HSG Findings in Genital Tuberculosis

Panel A: Overview HSG-style anterior view of uterus, cervix, uterine cornua, fallopian tubes, contrast outline, pipe-stem tube, beaded tube, cornual block, tubal calcification, and golf-club or necklace appearance.. Panel B: Magnified cornual block showing abrupt contrast cutoff at the uterine cornu and absent tubal spill.. Panel C: Magnified beaded or necklace appearance showing alternating tubal strictures and segmental dilatations.. Panel D: Magnified rigid pipe-stem tube with clubbed distal dilatation representing golf-club appearance..

Tuberculin skin test (TST/Mantoux) / IGRA (Interferon-Gamma Release Assay): A positive TST (induration ≥10 mm at 48–72 h) or a positive IGRA (QuantiFERON-TB Gold) indicates latent or past TB infection — not active disease per se. Supportive but not diagnostic; false-negatives occur in immunocompromised patients.

AFB smear (Ziehl-Neelsen stain): Directly stains acid-fast bacilli in specimens — rapid but has very low sensitivity in paucibacillary genital specimens. Positive smear in genital material is strongly suggestive but negative smear does not exclude TB.

Other investigations: Complete blood count (raised ESR, lymphocytosis); chest X-ray (hilar lymphadenopathy, calcified primary complex, active pulmonary TB); ultrasound pelvis (tubo-ovarian masses, free fluid, peritoneal nodules).

SELF-CHECK

Endometrial curettage is performed on day 22 of the cycle in a woman with suspected genital TB. CBNAAT returns negative. What is the correct interpretation?

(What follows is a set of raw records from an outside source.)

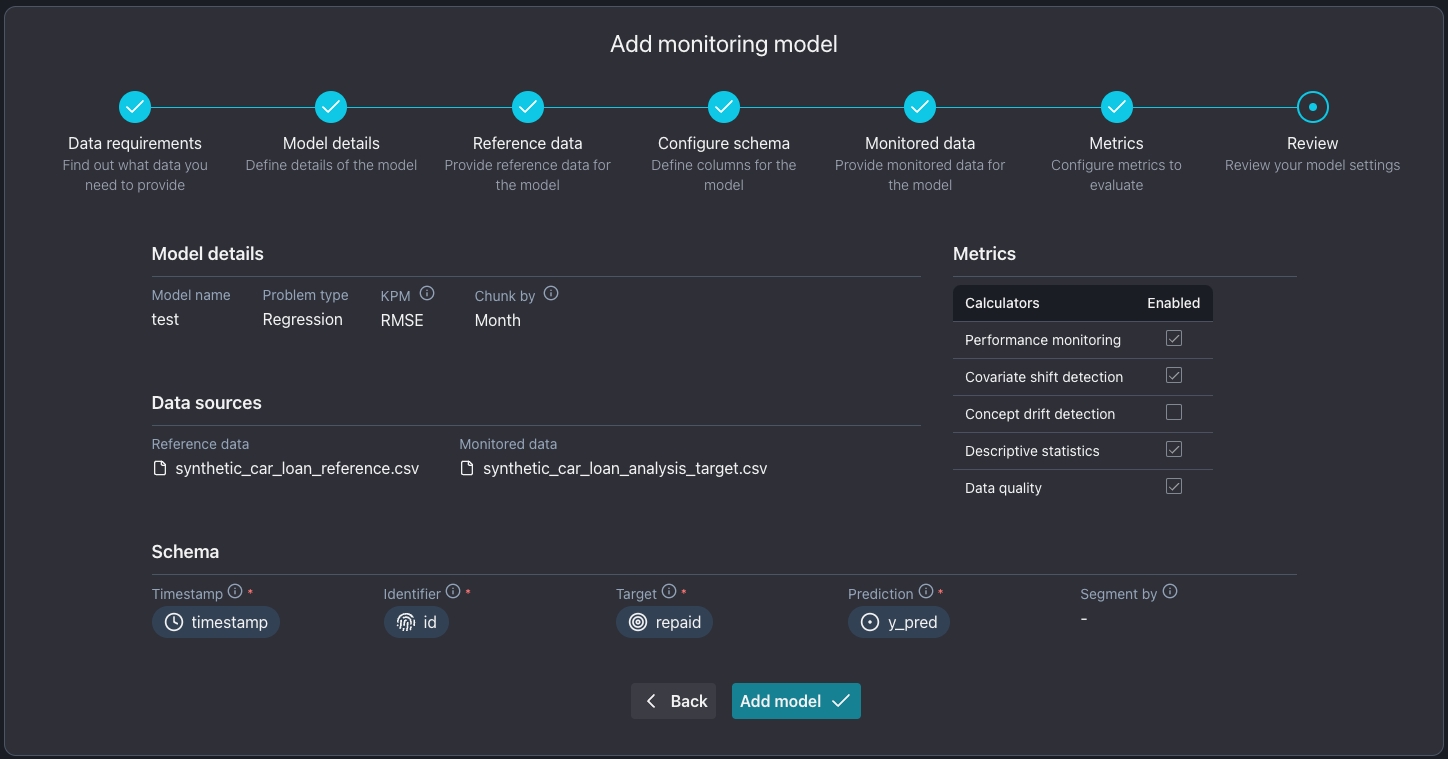This screenshot has width=1448, height=759.
Task: Go to the Data requirements step
Action: (135, 107)
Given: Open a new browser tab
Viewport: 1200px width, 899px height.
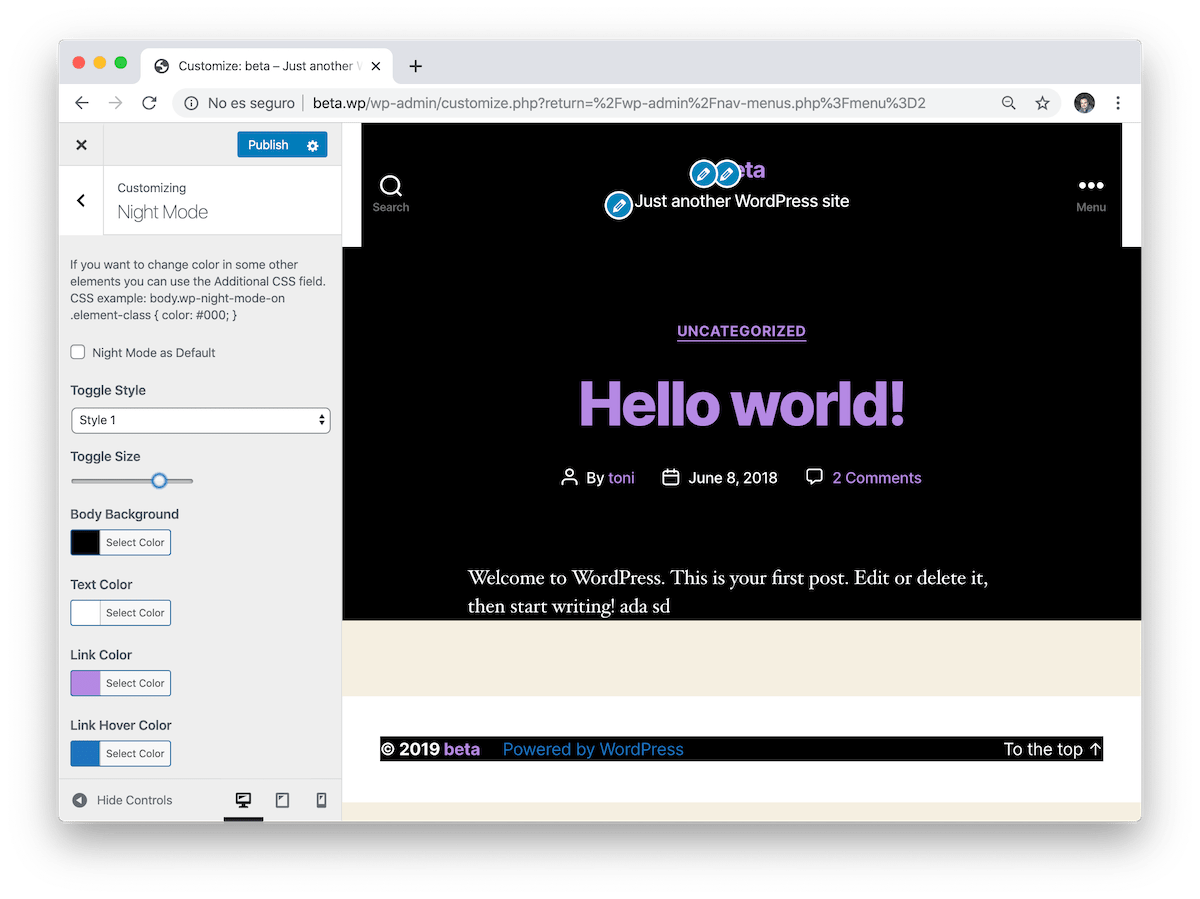Looking at the screenshot, I should click(x=416, y=66).
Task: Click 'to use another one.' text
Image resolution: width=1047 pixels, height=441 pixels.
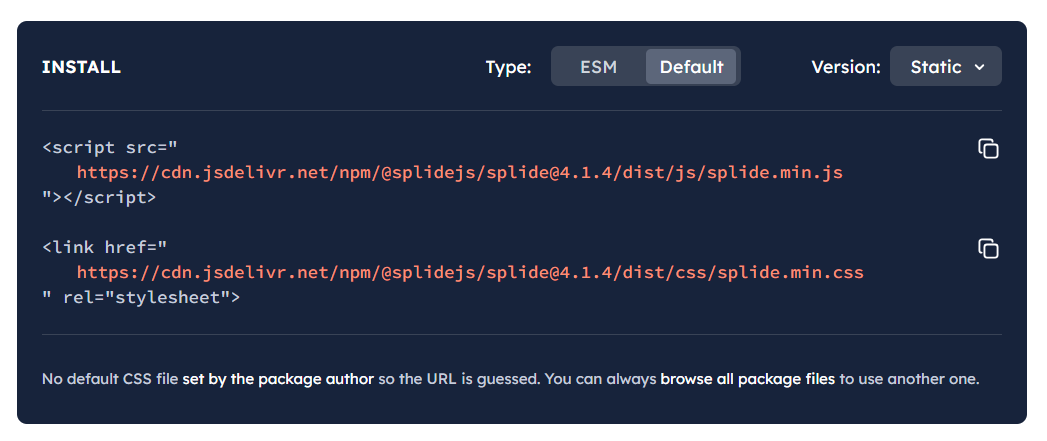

A. Genital TB is excluded — CBNAAT has near-100% sensitivity

B. A negative CBNAAT does not exclude genital TB; histopathology and culture results are still required

C. A second curettage on day 5 of the next cycle should be performed to increase sensitivity

D. The diagnosis should be changed to chronic PID as TB is ruled out

Reveal Answer

Answer: B. A negative CBNAAT does not exclude genital TB; histopathology and culture results are still required

CBNAAT sensitivity in endometrial specimens is approximately 60–80% — it is NOT 100%, particularly in paucibacillary genital TB. A negative CBNAAT does not exclude the diagnosis. Histopathology (granulomas + Langhans cells + caseation) and culture (LJ medium or BACTEC) remain essential and must be interpreted alongside CBNAAT. Pre-menstrual curettage (day 21–25) is already the optimal timing — day 5 would be in the proliferative phase with lower bacterial load. Clinical judgement, laparoscopy, and the full diagnostic picture must be integrated.